- **Excerpted passage**
● ● ● ●

C.T. Martin, who chairs the council’s transporation committee, said after a work session Wednesday that he plans to propose the six-month extension of the older, 10-year limit to the city council in March. Council member Joyce Sheperd raised the idea as a temporary measure “to give us time to vet everything.”
“I’m interested in whatever we can do… to try to make sure some people can get back out to work,” Martin said.
Meachum and city council member Felicia Moore are pushing to grandfather in existing vehicles older than seven years until they reach the 10-year cap.
But others say even that won’t fix the underlying problems of an oversupply of taxis in Atlanta and the high costs of operating a cab under the current system.
“We don’t need 1,600 cabs rotating through the airport, except when there’s a convention in town,” Martin said. “We tried to accommodate the number of people who have wanted to operate from the airport. Well, the chicken is coming home to roost… The numbers are just not working.”
But he said that eventually, the city will need to “come up with a principled stand: Do we support having cabs in the city of Atlanta?”

● ● ● ●

- **Records contained in a dataset**
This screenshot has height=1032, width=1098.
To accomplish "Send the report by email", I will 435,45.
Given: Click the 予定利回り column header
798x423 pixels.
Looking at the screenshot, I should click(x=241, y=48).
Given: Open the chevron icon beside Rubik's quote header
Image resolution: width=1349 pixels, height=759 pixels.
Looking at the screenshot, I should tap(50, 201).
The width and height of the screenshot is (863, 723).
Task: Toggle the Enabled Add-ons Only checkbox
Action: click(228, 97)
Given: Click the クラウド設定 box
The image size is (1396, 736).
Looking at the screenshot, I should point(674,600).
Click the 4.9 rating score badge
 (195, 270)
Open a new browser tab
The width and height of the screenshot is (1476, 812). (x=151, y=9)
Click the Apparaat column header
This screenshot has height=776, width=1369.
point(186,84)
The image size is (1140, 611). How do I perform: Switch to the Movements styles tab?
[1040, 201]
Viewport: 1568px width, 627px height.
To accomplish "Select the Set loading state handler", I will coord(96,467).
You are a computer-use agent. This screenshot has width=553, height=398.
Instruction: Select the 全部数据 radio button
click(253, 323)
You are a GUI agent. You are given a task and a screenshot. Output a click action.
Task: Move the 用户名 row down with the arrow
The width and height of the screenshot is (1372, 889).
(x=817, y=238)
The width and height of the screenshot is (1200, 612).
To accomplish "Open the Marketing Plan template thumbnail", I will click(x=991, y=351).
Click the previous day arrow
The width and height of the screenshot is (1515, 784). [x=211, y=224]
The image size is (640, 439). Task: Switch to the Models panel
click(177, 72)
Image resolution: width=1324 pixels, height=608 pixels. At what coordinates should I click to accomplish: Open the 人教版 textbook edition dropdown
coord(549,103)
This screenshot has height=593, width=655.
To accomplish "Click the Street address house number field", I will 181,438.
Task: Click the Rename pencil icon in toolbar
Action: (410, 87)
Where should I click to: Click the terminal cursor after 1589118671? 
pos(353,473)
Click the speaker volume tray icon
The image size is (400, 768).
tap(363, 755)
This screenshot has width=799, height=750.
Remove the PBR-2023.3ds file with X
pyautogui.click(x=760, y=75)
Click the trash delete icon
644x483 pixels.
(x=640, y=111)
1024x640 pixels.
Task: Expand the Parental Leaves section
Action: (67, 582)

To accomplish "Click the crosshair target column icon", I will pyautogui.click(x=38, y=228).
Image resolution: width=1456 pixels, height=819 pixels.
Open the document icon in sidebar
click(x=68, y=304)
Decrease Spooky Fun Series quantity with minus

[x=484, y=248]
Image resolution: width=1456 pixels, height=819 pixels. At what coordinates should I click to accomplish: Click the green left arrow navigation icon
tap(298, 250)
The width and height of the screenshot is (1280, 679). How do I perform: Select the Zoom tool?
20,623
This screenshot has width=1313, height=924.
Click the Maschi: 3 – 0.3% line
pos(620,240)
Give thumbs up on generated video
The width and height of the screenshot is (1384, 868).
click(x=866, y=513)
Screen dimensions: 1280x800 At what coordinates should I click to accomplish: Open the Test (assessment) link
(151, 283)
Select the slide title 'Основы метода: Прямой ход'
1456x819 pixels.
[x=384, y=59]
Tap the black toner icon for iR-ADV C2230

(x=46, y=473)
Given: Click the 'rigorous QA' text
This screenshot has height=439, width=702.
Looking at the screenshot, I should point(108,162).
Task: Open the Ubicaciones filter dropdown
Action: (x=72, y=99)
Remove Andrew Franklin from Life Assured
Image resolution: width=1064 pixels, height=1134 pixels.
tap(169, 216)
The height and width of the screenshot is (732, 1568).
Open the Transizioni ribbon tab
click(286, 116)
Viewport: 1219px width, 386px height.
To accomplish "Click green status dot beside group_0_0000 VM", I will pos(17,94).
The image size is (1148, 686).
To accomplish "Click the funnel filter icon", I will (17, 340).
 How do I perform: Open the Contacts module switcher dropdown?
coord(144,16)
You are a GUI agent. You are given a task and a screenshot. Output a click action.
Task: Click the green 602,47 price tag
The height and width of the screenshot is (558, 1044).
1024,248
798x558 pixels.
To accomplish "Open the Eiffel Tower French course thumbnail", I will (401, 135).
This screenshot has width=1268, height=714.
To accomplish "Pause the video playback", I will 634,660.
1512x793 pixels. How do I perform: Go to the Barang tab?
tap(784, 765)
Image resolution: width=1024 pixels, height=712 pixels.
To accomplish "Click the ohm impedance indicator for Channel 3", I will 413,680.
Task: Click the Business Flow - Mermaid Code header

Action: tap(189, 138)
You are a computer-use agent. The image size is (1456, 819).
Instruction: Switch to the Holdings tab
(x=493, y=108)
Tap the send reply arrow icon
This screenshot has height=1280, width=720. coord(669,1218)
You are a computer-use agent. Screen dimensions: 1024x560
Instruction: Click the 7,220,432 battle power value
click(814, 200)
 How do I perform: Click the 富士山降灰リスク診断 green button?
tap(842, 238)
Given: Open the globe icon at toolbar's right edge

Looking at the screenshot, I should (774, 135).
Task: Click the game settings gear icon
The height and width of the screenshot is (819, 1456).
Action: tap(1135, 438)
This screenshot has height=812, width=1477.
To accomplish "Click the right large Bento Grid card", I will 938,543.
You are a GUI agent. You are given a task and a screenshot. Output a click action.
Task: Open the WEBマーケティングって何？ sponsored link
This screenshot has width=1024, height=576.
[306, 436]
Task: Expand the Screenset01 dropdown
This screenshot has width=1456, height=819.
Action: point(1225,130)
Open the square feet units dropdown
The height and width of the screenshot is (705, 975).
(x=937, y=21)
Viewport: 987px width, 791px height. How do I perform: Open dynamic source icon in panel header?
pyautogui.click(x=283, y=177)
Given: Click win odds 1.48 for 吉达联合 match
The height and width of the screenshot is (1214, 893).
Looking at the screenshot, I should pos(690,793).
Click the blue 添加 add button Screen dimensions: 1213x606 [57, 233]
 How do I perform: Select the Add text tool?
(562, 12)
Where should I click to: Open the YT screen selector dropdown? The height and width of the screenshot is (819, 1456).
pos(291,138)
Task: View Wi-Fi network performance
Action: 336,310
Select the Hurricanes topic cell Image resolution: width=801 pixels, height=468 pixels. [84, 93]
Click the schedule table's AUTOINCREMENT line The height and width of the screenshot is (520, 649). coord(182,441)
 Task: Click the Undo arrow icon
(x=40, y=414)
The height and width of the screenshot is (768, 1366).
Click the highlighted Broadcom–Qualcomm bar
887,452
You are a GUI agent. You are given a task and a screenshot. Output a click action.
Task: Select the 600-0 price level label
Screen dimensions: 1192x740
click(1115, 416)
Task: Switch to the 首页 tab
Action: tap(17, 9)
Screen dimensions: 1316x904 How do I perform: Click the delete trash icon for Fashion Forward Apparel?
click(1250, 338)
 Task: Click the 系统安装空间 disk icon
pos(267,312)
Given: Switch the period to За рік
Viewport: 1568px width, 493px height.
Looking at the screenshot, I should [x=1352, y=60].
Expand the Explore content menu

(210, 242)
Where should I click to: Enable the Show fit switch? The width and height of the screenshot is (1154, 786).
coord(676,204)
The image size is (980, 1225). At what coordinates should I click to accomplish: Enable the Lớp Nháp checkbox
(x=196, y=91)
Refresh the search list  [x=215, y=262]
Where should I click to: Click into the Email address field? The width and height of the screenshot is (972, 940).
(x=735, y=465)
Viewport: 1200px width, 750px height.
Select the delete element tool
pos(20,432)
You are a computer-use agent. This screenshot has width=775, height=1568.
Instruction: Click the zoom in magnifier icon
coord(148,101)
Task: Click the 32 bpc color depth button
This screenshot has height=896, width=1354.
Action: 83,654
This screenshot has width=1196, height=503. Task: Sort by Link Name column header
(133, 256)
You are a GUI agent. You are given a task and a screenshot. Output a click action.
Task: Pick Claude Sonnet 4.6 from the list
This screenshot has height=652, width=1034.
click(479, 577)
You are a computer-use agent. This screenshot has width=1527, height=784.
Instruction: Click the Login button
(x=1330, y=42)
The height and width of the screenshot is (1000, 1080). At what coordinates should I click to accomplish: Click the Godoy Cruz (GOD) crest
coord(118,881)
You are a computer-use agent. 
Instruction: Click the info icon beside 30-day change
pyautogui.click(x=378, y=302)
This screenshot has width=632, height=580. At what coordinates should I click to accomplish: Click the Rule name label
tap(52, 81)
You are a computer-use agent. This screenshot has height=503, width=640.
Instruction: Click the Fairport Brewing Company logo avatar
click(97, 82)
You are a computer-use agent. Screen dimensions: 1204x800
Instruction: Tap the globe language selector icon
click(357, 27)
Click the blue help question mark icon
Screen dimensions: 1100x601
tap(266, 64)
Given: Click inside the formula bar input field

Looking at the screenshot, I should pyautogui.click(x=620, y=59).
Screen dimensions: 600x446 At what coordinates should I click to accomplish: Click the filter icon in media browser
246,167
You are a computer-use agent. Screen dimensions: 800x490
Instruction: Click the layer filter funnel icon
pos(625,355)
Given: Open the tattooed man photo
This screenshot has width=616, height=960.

● ● ● ●

- **What you should do**
Decide whether each statement below agrees with the passage on Atlanta's taxi rules, answering yes or no and quoting the deciding words of the passage. (a) Martin plans to bring the six-month extension to the city council in March. (b) Meachum and Felicia Moore want existing vehicles older than seven years allowed until they reach the 10-year cap. (c) Martin said 1,600 cabs are needed at the airport at all times.

- **Written answer**
(a) Yes: "he plans to propose the six-month extension of the older, 10-year limit to the city council in March."
(b) Yes: "Meachum and city council member Felicia Moore are pushing to grandfather in existing vehicles older than seven years until they reach the 10-year cap."
(c) No: "We don’t need 1,600 cabs rotating through the airport, except when there’s a convention in town"